One example is the notion that the internet is a centralized system, with all computers eventually connected to some vast, central server. This hierarchical model is easy to imagine, but gets in the way of someone trying to understand how the internet actually works.
A favorite example of mine is the Microsoft Word document template; another is the cascading style sheet. Both are used to control appearance and layout, either of a Word document or a web page. The underlying concept, not always grasped by newcomers, is that there is no necessary relationship between the text on a page and the appearance of that text (size, color, alignment, etc.).
To the newcomer, a document is a document. Only when that naive model is extended does the newcomer understand that the width, spacing, font, height, weight, and so on can be controlled without any regard to the actual words.
Models and design decisions
As with cognitive strategies, the designer develops mental models only if there aren’t pre-existing ones. With models in hand, the developer is able to carry out essential design tasks.
For example, a progression of mental models helps to refine the task classes that are a central component of the Ten Steps. The simplest domain model enables learners to perform the simplest class of learning tasks.

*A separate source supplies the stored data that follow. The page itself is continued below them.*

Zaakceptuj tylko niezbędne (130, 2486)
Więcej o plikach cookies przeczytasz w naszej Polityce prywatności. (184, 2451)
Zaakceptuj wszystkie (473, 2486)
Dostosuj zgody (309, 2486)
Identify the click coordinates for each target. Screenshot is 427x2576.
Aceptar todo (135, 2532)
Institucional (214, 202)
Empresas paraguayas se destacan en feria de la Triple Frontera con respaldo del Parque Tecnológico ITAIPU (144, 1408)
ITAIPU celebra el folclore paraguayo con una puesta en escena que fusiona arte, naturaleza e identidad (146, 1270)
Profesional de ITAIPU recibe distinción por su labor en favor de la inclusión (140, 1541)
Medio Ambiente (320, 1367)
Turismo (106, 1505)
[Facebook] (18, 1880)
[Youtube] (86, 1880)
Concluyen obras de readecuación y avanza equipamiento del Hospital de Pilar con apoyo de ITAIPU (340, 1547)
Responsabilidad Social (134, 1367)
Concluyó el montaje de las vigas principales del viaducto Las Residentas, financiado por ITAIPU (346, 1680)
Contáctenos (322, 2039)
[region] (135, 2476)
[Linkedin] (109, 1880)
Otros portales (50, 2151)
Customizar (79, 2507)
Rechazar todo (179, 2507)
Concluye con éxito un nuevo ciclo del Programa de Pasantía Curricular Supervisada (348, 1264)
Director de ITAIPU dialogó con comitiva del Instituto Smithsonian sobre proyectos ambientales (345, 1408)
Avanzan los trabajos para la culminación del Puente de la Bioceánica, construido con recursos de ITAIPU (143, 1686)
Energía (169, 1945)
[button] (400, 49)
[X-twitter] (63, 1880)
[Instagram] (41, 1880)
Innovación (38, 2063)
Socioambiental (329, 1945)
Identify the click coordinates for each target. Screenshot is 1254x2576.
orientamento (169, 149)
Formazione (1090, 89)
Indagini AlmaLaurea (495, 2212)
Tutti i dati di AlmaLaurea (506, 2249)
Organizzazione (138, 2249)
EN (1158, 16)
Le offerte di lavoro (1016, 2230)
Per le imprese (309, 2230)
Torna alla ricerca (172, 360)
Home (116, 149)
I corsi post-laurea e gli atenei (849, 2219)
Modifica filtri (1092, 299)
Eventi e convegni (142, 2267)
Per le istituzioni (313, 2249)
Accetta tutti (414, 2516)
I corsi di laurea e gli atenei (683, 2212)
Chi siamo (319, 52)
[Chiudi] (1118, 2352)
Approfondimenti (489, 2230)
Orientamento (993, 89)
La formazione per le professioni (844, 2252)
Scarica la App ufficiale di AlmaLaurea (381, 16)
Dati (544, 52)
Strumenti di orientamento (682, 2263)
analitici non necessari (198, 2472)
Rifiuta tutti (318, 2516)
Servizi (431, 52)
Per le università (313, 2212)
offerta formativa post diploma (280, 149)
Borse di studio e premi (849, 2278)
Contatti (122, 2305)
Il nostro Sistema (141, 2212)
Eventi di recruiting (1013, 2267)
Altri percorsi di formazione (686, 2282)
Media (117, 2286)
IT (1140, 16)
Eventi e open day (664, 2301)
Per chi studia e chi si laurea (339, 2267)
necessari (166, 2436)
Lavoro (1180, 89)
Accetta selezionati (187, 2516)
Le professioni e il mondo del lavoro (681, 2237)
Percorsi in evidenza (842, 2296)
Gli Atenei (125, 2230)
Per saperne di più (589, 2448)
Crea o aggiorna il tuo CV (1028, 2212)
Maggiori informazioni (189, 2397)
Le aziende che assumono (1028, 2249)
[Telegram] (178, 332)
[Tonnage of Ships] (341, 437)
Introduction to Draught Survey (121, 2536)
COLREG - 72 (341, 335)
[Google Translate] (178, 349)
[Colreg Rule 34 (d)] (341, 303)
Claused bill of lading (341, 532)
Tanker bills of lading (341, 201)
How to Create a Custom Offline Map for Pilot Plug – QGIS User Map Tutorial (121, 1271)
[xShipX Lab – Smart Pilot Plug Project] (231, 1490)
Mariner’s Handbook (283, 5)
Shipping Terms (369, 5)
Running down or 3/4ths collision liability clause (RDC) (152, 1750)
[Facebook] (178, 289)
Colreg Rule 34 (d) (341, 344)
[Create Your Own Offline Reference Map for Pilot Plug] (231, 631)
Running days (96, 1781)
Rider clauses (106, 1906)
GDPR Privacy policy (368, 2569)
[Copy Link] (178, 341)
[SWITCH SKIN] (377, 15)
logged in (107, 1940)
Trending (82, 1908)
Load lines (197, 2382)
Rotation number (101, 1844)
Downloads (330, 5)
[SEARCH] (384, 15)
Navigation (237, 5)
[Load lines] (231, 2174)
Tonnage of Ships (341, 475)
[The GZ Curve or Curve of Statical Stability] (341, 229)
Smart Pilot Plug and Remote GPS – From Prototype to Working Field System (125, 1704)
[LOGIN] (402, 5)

vM&K give a three-level progression for electronics troubleshooting as an example of this relationship between models and task classes:
- In the zero-order model, the model has basic principles of electricity. The tasks might involve a problem like “given this arrangement, will the light bulb be on, or off?”
The first-order model adds principles related to changes–”Is there an increase in voltage when the resistance is lowered?”
- The quantitative model moves on to more complex laws of electricity (e.g., Ohm’s law) with questions like “what is the voltage across points X and Y in this circuit?”
Because mental models are supportive information, you can present them explicitly to the learner (e.g., to introduce or explain the domain). You can also use them to help identify relevant examples and case studies. Finally, you can use the model as a form of cognitive feedback, allowing the learner to compare his work with a given model.
Intuitive mental models–those homegrown structures that novices may bring to a new field–can be especially resistant to change. So it might be worth investigating whether that’s true of novices in the field you’re dealing with. You may need to begin with assumptions in those naive models and gradually work on elaborating new information.
Mental models versus cognitive strategies
The Ten Steps sees a reciprocal relationship between these two types of supportive information. The main difference is in how they’re used. Cognitive strategies focus more on the task performer’s actions, which mental models focus more on the domain itself. going back to the map analogy I used earlier, you can use the map to plan a route from A to B (the cognitive strategy), and you can use the same map to understand the layout of a geographic area (the mental model).